Here they have used 2, how do I know to use 2 without them telling me so.

There are like… 6 local variables in that function, maybe you mean parameters in which case you’d need to ask yourself what the input is and how many things that is. You get that by considering what you’re at all doing.

Not the most elegant solution I believe, but it worked with everything I threw on it :slight_smile:
cheers guys <3

Took me a while to complete this project :thinking:, please let me know if there’s something I can improve, and hopefully my codes will help you in some way. :grinning:

Hello, everybody

Here is my take on this challenge. Still, I have work to do like handle upper & lowercase and have better identification of words within words; however, it fulfills the tasks.

If there are any comments will be great to have feedback.

I updated the code including upper, lower and Title case handling

Hello,
One question about tour code.
for code block 2 referring function for email_two.
What the purpose of next syntax? Especially this element “[0]”
objectLst = [’’]
objectLst[0] = textToScan

I may be “off base” here but I placed the string textToScan in the list as the first list element because in python strings saved to variables are immutable, but strings as list elements are not. the element objectLst[0] is referring to the empty string at the 0 index of the list, the one I defined with objectLst = [’’]. not to suggest you weren’t aware, but just in case list indices begin at zero: in a list with five elements the indices are 0 to 4, with 0 representing the first element and 4 the last. as to why I didnt just write objectLst = [textToScan], well, I’m not a great lateral thinker.

Thank You for response.

1 Like

Hi. I’m on my first study in coding here. Just out of 25% of the Computer Science path. I’m trying to use only what has been shown to me so far.
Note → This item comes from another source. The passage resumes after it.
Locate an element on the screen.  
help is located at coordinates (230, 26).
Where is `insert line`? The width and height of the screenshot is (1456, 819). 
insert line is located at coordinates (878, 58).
My question is about the “her”, “herself”, “reseachers” problem. And I checked most of the solutions presented here, and they still leave researc***s because of the “her” in this word… or ***self because of the “her” in “herself”.

I solved the her - herself by slicing the original list of words and reintroducing them with “herself” first. This way it happens first in the iteration and the “her” is checked after the “herself” is already changed to *******.

But I am having a hard time thinking on the her - researchers problem. Any suggestions?

I also noted that the solution proposed in the heading of this topic has these same difficulties. XXXXXs

herself was not eliminated, it ended up like xxxself.

And the solution for email three has censored only the name Helena when I ran it.

One last thing. I might have misunderstood the point of step 4. “Write a function that can censor any occurance of a word from the “negative words” list after any “negative” word has occurred twice, (…)”

but no word from the list occurs more than once in email three. and most simply don’t occur.

PS: the last function works well for email three and four, but one and two still have some of the words, like learning algorithm.

Am I running this wrong? (I used Jupyter to run it) I made it work for email one and two, but I stopped at three because of this confusion. there is no way to know if the function asked works since the email does not contain more than two occurances of any of the terms…

Could somebody tell me if I misunderstood?
And sorry for bringing so many questions and unknowns without proposing solutions.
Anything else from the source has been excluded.